WHAT IS EXPECTED: Could you show all lines in the entries below that contain the string "using"?
Top of GIVEN RECORDS
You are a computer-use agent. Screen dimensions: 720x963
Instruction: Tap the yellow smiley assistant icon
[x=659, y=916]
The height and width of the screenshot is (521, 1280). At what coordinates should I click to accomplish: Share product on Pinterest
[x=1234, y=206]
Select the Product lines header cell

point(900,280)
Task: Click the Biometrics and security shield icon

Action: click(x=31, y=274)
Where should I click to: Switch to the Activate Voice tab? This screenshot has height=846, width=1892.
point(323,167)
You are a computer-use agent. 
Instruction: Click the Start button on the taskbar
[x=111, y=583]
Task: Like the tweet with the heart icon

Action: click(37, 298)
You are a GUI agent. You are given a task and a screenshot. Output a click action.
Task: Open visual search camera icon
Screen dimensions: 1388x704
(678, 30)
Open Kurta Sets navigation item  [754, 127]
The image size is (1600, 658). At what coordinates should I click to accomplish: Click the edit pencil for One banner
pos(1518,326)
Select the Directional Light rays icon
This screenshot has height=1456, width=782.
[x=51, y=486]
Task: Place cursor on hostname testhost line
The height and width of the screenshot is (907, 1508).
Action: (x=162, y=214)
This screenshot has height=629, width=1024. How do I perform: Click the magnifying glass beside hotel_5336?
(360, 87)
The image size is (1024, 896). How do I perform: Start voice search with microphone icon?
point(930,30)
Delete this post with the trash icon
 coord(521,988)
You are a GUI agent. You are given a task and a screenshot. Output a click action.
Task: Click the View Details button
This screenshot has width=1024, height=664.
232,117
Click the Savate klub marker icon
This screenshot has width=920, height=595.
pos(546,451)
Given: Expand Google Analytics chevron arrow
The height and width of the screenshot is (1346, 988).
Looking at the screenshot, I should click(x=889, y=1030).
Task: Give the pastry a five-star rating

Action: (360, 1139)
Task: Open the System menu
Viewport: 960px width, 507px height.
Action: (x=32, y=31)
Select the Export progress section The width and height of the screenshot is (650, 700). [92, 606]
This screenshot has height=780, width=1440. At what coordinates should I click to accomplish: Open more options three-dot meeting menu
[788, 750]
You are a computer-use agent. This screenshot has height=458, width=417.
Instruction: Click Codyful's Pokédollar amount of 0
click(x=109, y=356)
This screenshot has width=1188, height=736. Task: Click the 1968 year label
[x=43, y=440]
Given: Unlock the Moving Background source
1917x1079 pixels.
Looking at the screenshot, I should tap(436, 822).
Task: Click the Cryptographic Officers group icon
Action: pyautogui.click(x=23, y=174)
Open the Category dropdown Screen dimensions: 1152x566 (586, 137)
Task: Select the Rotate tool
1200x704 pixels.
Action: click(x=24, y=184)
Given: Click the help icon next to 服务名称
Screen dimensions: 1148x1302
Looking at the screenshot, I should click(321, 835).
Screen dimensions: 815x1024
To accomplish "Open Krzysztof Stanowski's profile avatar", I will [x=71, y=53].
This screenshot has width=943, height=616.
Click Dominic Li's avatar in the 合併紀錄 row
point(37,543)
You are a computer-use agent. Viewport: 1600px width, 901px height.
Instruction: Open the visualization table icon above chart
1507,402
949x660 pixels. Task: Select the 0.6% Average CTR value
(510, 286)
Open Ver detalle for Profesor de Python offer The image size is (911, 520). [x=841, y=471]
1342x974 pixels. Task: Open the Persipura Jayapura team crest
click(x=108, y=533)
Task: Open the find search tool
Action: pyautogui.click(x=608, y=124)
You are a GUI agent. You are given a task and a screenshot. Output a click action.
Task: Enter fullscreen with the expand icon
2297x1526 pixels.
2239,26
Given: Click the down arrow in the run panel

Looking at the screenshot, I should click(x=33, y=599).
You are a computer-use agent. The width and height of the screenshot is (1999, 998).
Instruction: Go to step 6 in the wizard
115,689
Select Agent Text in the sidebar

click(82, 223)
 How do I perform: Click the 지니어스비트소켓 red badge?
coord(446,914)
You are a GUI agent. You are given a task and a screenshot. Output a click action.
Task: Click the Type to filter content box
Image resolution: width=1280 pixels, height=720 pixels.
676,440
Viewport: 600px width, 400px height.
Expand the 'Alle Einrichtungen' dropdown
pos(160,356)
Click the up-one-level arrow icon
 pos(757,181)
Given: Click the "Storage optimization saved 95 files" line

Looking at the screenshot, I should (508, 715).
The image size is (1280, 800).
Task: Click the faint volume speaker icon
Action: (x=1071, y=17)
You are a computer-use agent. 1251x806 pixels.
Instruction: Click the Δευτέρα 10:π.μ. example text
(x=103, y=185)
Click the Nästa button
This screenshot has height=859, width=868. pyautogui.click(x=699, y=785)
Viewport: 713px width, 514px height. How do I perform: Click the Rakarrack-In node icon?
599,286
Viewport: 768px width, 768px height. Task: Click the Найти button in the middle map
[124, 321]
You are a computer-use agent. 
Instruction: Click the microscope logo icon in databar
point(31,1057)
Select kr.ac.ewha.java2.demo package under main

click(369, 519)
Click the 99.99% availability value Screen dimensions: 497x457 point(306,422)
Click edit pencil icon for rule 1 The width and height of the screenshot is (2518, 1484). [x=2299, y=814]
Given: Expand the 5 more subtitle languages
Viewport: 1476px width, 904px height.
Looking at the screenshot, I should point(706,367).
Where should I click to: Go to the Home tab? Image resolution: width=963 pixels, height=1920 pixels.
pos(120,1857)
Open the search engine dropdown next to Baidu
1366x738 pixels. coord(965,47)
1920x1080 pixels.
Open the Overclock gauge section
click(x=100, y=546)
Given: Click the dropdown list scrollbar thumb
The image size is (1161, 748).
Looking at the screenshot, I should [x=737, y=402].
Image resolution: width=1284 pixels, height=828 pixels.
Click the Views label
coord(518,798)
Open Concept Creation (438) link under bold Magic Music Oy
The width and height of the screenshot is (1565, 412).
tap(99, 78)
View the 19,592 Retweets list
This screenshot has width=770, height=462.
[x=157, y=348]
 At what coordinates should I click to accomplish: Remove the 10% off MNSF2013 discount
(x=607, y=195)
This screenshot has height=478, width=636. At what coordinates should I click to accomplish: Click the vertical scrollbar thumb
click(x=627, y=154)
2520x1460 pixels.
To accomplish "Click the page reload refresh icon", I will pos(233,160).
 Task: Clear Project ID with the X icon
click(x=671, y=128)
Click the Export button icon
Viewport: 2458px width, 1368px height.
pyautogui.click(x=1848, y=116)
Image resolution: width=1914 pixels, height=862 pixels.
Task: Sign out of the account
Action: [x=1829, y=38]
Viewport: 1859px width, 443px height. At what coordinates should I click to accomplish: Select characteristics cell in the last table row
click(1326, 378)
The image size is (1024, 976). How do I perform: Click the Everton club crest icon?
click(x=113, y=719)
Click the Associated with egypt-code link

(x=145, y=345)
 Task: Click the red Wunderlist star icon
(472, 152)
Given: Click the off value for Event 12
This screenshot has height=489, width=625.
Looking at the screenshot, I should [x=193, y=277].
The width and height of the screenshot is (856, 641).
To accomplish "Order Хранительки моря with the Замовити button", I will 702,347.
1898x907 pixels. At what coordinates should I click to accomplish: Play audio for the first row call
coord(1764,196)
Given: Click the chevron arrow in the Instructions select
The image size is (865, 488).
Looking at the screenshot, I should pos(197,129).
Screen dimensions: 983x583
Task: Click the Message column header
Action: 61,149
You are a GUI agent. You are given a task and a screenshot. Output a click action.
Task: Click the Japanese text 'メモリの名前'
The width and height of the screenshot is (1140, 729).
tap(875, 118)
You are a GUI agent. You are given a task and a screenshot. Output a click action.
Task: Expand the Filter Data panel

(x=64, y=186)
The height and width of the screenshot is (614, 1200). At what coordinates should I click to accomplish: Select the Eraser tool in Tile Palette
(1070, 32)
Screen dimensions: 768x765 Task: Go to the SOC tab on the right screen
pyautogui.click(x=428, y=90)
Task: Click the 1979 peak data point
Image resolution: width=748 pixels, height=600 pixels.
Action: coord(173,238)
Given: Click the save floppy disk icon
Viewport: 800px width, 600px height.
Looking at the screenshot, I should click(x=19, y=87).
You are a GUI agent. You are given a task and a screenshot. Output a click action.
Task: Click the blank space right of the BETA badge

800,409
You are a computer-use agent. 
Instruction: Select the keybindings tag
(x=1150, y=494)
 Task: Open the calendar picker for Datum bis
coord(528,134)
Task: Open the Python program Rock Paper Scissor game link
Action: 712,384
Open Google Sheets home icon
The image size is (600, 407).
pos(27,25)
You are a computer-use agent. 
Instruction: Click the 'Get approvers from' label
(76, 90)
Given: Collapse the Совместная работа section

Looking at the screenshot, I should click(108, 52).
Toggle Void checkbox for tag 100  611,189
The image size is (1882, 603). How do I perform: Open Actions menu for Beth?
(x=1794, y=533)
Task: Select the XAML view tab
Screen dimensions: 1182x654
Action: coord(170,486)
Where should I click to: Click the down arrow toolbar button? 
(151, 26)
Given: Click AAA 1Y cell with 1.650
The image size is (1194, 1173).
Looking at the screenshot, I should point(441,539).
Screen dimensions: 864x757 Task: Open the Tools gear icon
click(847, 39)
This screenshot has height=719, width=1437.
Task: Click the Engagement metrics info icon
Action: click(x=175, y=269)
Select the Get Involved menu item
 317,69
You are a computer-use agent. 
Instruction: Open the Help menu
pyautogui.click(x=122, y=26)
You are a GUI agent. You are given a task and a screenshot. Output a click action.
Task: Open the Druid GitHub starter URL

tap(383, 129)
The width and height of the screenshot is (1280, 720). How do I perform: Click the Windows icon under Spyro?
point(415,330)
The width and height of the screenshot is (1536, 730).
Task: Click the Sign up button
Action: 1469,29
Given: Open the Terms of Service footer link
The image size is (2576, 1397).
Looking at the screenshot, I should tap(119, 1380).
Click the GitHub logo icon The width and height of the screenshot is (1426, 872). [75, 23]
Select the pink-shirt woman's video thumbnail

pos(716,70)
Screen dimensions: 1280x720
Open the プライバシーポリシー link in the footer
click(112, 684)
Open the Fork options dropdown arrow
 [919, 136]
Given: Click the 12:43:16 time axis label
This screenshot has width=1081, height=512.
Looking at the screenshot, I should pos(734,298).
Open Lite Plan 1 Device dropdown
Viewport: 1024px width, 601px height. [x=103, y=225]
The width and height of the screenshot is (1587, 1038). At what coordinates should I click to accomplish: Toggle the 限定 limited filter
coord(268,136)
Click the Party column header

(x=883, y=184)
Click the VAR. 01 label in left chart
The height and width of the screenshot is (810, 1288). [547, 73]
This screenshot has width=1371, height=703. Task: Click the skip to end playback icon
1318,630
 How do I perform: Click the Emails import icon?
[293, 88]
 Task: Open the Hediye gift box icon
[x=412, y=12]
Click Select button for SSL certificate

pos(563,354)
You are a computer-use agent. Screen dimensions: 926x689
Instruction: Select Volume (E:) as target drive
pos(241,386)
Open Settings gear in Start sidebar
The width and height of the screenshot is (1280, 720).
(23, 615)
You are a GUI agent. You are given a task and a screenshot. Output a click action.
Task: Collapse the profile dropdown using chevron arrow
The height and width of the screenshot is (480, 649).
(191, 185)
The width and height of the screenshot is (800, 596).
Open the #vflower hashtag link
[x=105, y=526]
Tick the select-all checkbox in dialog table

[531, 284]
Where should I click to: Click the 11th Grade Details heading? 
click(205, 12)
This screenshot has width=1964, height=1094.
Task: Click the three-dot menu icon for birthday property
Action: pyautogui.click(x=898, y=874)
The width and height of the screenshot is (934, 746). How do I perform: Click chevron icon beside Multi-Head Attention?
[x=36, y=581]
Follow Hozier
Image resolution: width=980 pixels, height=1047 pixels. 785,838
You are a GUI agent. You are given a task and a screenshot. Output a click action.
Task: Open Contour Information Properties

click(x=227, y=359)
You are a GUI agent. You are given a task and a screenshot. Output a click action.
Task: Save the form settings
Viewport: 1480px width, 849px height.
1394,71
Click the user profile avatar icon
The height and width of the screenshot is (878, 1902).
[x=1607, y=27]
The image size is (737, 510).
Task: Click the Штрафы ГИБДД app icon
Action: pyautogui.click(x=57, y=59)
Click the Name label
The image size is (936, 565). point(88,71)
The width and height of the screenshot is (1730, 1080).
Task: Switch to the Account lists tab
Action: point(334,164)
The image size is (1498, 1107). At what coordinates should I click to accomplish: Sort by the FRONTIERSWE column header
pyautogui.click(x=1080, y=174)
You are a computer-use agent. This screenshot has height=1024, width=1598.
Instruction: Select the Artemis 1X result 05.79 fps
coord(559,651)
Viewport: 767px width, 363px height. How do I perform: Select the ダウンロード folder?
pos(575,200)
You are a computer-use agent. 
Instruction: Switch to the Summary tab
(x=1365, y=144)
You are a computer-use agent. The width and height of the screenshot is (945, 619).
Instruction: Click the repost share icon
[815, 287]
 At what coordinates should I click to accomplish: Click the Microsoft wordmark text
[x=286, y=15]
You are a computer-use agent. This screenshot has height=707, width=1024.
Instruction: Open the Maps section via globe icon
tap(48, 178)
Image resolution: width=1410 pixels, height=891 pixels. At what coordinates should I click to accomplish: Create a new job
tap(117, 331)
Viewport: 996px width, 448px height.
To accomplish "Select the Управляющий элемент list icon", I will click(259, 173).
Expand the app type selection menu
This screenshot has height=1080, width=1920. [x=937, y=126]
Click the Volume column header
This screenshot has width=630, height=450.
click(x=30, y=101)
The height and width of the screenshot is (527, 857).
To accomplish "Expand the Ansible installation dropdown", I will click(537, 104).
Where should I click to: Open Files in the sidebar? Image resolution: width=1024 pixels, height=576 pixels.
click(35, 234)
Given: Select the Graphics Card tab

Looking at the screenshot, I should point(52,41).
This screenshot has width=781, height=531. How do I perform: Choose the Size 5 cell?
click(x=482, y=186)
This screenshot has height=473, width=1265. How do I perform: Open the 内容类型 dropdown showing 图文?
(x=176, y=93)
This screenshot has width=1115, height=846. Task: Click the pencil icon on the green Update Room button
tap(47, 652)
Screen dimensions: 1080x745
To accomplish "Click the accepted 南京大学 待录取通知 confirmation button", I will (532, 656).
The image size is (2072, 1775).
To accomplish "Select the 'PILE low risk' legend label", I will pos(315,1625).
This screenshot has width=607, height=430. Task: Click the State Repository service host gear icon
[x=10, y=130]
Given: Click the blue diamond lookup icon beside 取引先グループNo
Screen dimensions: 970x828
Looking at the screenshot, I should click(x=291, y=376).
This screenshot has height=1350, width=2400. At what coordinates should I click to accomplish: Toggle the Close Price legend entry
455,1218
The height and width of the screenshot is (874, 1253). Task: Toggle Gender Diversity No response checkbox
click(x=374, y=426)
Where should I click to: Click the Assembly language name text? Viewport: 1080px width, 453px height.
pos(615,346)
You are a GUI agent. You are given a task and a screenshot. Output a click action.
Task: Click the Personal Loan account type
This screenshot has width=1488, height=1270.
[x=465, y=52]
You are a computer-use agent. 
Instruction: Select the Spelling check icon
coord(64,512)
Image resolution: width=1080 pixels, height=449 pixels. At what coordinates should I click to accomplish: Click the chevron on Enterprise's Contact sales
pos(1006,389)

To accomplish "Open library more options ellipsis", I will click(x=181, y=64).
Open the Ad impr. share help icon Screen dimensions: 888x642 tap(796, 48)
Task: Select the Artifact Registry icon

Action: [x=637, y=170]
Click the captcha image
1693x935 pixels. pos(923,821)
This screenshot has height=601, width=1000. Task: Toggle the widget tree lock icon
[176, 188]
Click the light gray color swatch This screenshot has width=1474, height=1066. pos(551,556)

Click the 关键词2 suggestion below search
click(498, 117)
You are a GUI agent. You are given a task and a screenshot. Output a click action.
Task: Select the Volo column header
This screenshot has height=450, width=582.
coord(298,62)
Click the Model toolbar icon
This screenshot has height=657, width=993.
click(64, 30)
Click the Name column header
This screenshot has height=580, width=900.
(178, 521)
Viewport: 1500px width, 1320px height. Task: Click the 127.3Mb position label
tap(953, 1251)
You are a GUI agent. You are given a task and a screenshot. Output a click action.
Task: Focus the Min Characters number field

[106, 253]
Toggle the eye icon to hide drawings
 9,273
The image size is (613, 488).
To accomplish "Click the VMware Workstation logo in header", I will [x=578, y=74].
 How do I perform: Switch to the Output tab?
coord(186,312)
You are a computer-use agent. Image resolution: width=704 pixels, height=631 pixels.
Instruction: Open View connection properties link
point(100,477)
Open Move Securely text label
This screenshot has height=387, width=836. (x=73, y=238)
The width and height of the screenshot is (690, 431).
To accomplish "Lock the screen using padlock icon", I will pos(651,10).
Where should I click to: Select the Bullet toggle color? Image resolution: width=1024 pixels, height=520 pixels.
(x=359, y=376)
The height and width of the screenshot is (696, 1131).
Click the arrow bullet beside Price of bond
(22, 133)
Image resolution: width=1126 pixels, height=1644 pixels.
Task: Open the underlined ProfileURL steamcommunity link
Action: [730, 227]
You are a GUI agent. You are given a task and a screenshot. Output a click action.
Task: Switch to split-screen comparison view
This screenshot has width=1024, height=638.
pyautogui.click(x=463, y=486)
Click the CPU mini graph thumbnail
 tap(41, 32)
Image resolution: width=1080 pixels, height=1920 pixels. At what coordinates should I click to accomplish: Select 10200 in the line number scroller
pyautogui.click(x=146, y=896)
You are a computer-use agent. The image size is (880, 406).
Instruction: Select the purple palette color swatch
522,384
Bottom of GIVEN RECORDS
TASK ANSWER:
Task: Collapse the profile dropdown using chevron arrow
To accomplish "Lock the screen using padlock icon", I will pos(651,10).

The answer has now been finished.